Just a few decades ago, electronics manufacturing companies were producing high volumes of few products. The efficiency of electronics manufacturing lines is measured by overall equipment effectiveness (OEE) and total effective equipment performance (TEEP). Back then, this meant optimizing the time it took to build a single board. If the time it took to build one board could be reduced by a few seconds, the savings would be multiplied by the number of boards being built. This could be in the hundreds of thousands or millions of boards, with no changes in the line configuration. If it took a day to change over from one product to another, it didn’t matter because the TEEP/OEE was driven by the time it took to build a board.

For example, consider that it takes 35 seconds to place components on a single board, and I need to make 250 boards. My handling time (the time it takes to load a board into the machine and get it out after) is 10 seconds, then the total time to build the 250 boards will be (35 + 10) • 250 = 11,250 seconds. This equates to about 188 minutes, or approximately three hours. If it takes four hours to changeover—namely reconfigure the line before starting a different PCB—to a new product, my OEE will be less than 50%, considering no other external factors. As the batch size goes down, the changeover time dominates the OEE figure.
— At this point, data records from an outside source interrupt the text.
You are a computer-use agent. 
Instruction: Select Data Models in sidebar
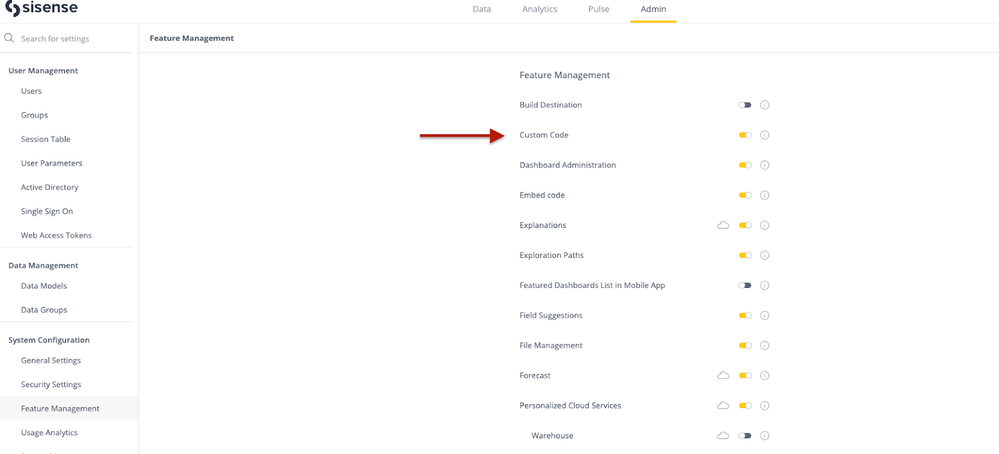coord(44,286)
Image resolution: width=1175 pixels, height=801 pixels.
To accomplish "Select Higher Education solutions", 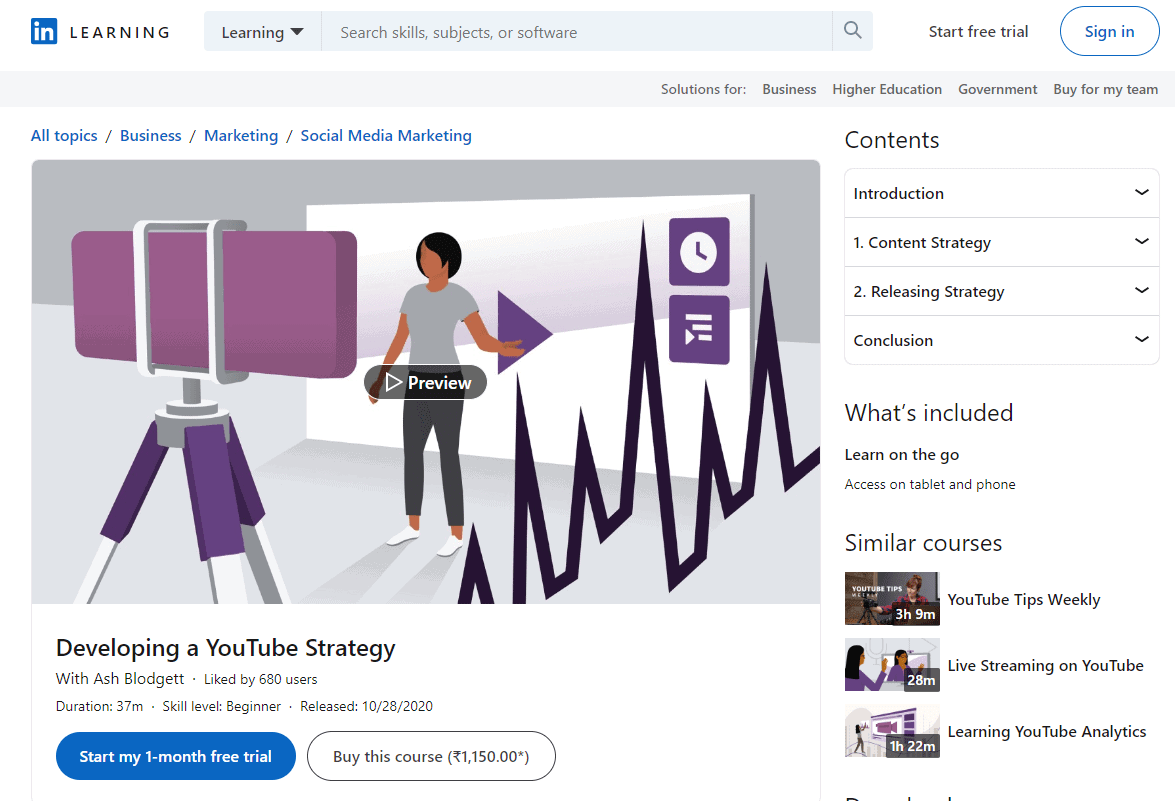I will (887, 88).
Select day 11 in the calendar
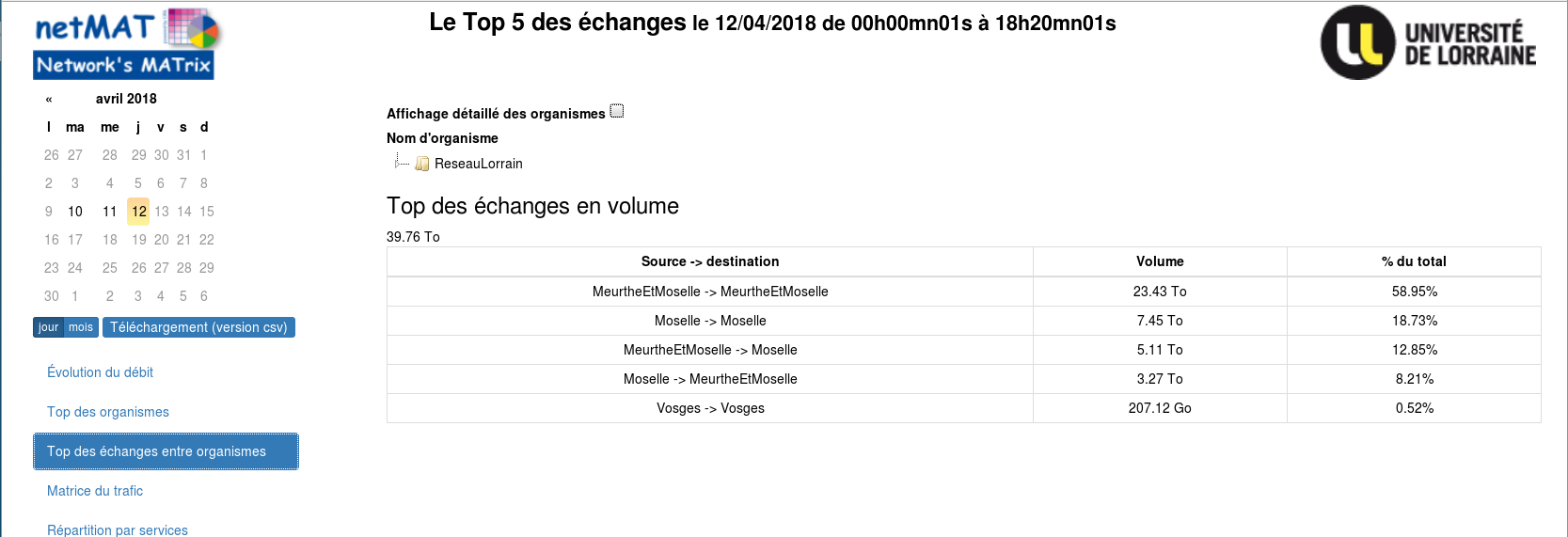The width and height of the screenshot is (1568, 537). click(110, 212)
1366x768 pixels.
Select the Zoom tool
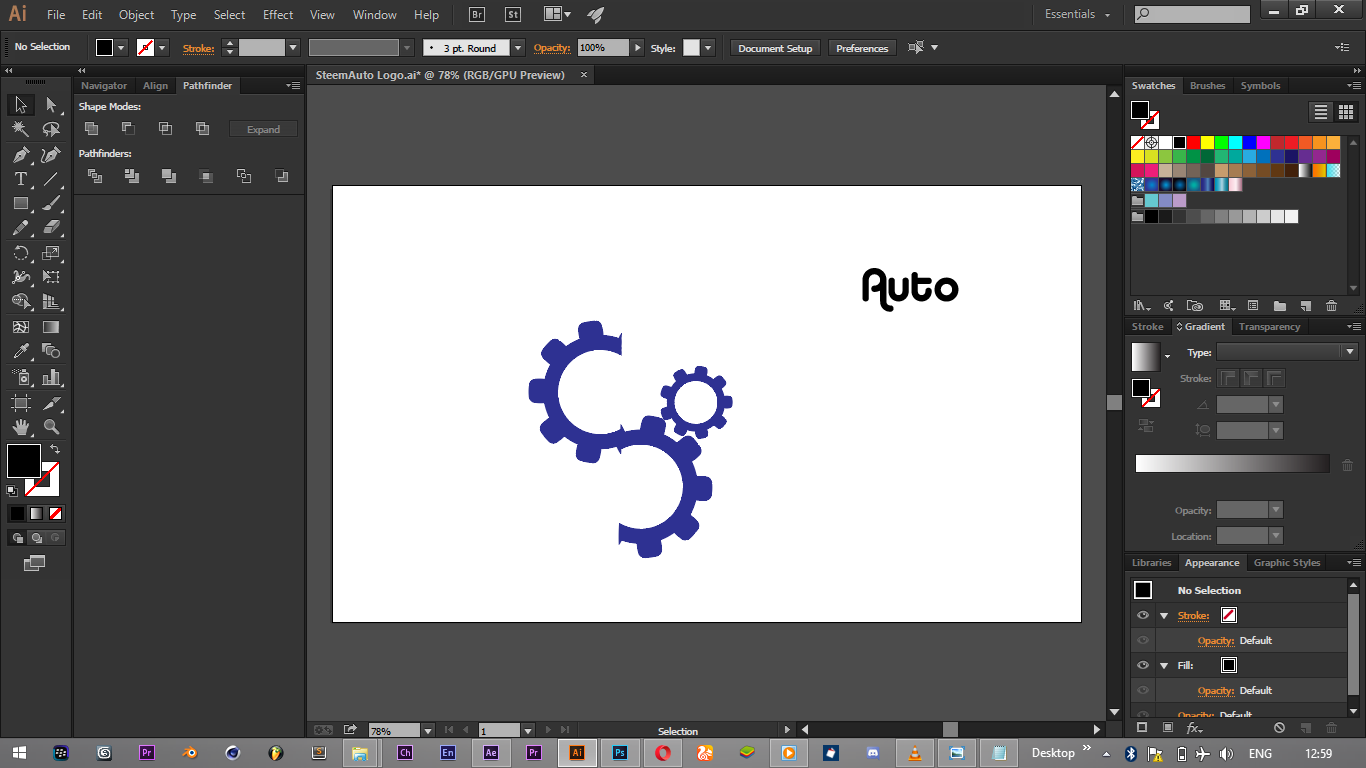point(51,427)
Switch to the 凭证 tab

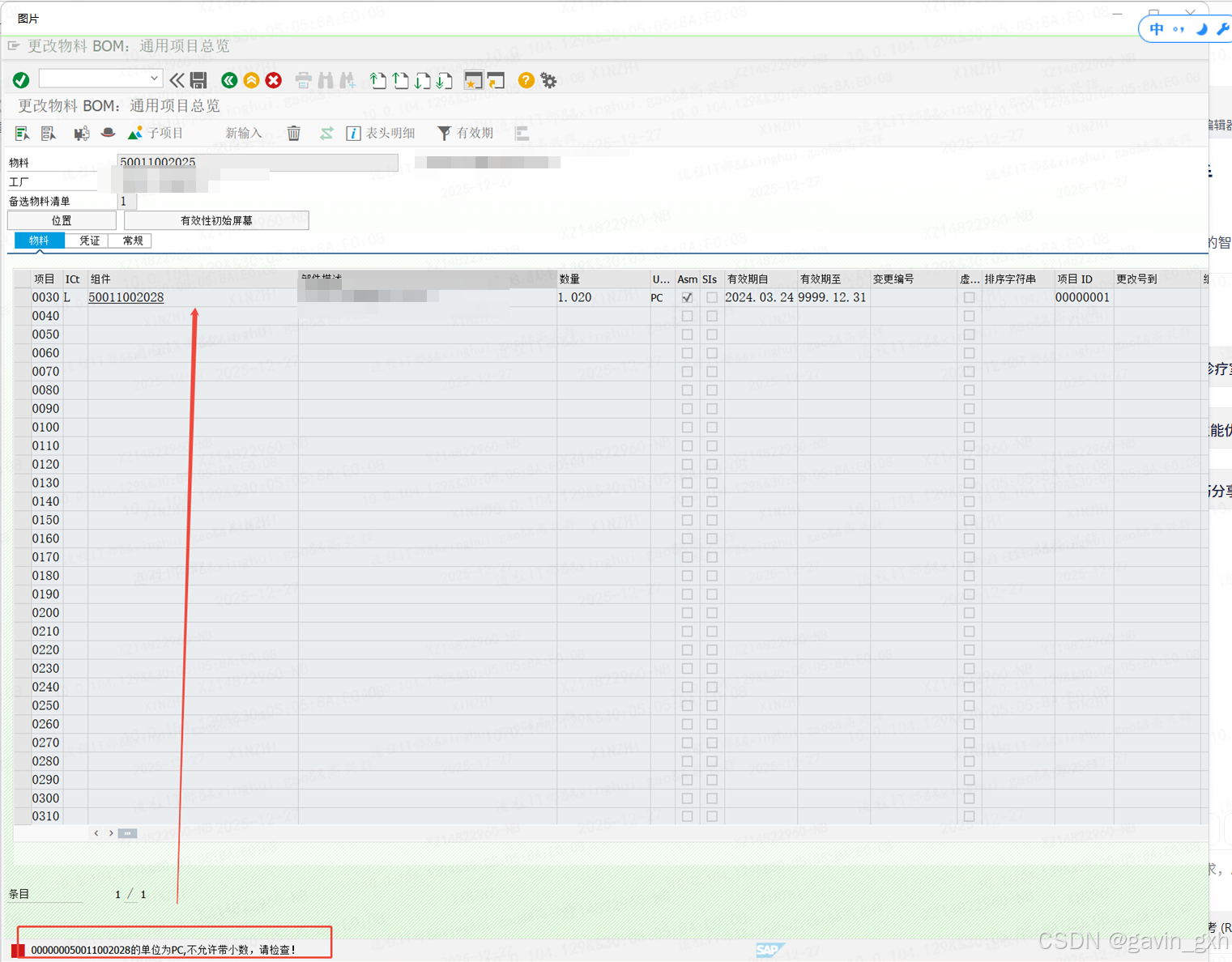[x=88, y=240]
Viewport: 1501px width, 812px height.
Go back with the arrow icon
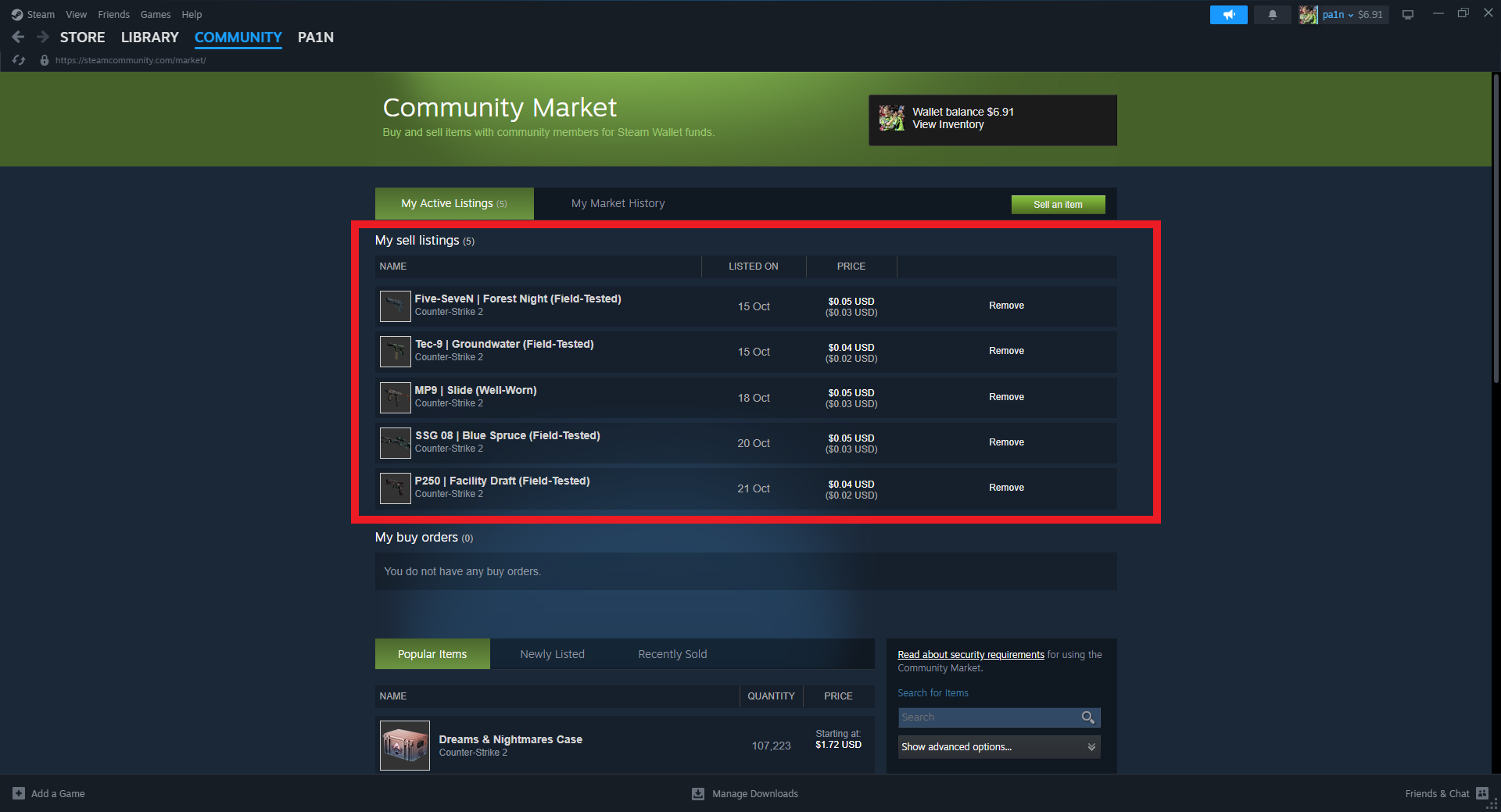click(x=18, y=37)
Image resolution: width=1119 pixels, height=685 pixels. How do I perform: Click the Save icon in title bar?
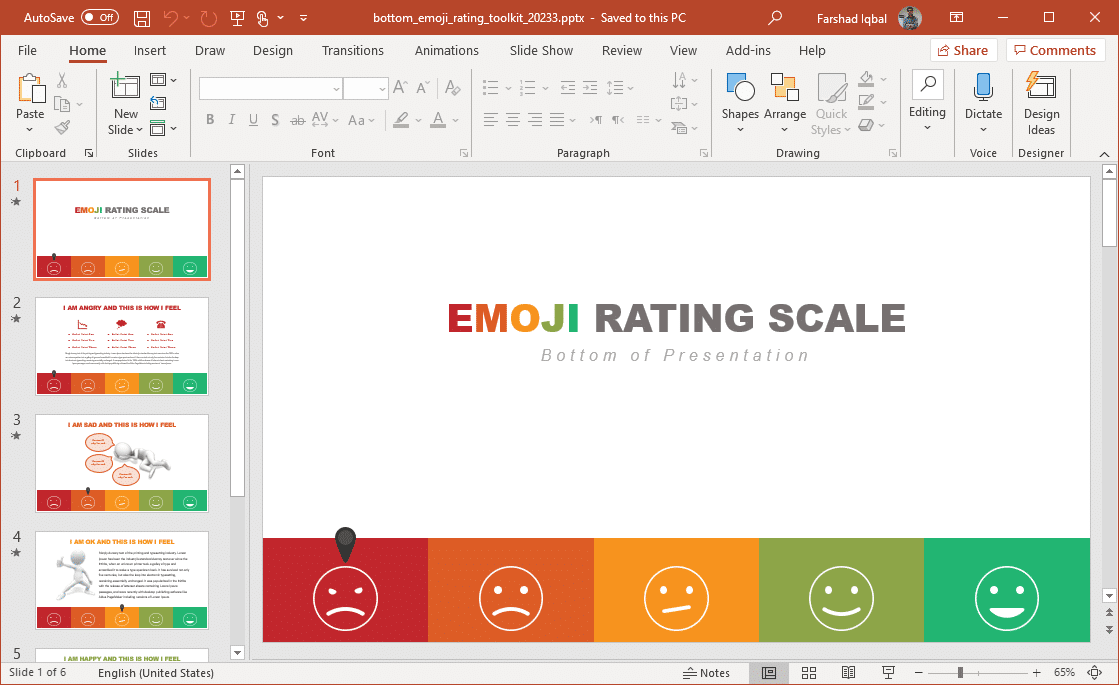point(142,18)
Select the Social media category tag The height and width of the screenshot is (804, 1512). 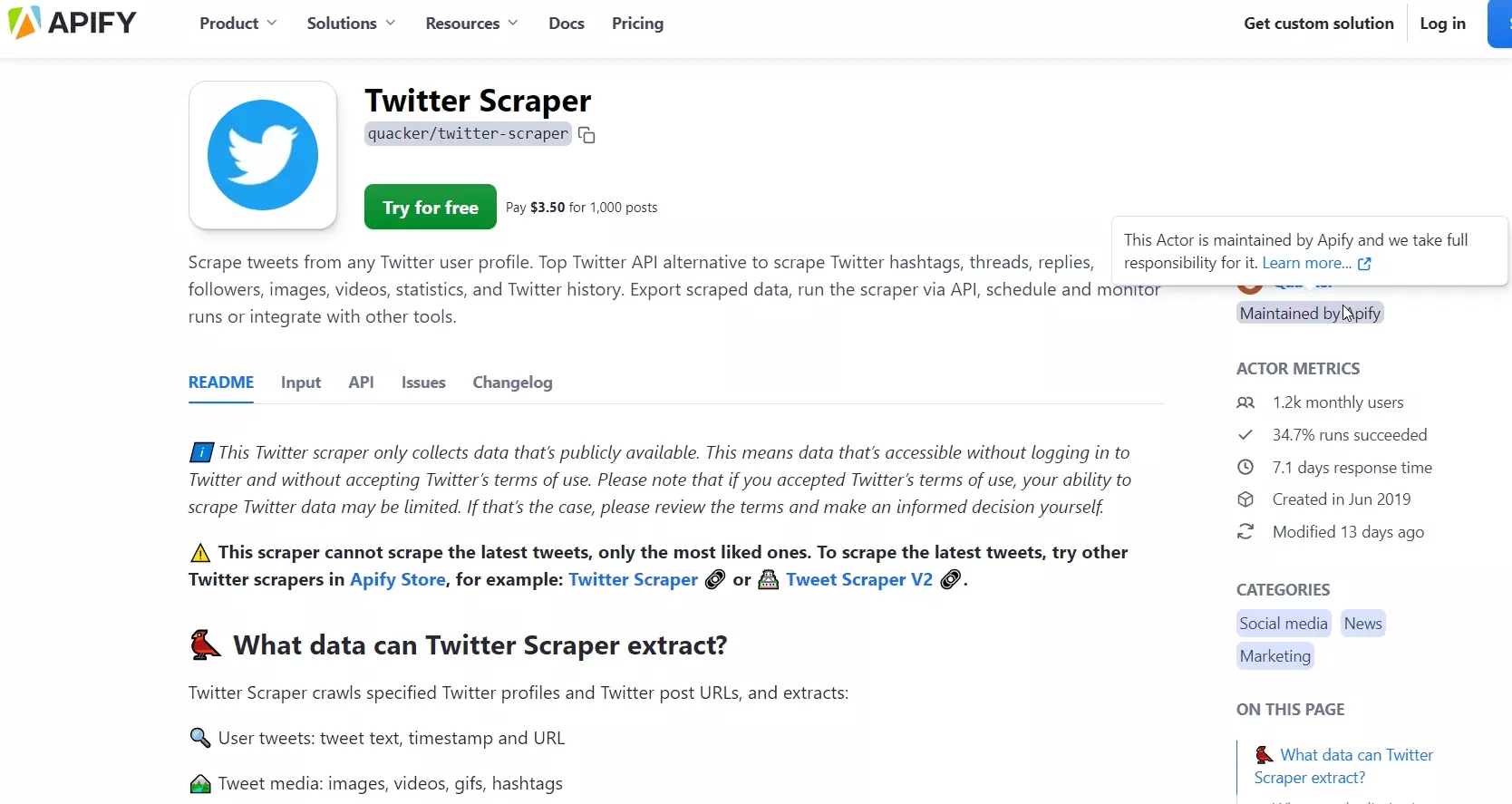coord(1283,624)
In today’s high-mix, low-volume production environments, performance is further enhanced with line efficiency. Line efficiency is the ratio of the number of hours during which a high-volume, pick-and-place machine places parts on the PCB, divided by the number of hours during which the SMT assembly lines are staffed (placement time/staffed time x 100). It is a solid number, simple to obtain, and has great value as a key performance indicator.

With higher product mixes, the number of NPIs being processed increases. Changeovers on the shop-floor line can happen daily or many times a day. This also means the time it takes to process the source design data has increased. This data-processing time is becoming a more important consideration compared to when NPI processing was not a daily task in the lower mix environment. As product mix has gone up, there has been a move from mixed vendor lines focused on ultimate through-put to single vendor lines focused on flexibility and shorter changeovers. There may be more than one pick-and-place vendor brand in the factory, but each line commonly has only one brand now.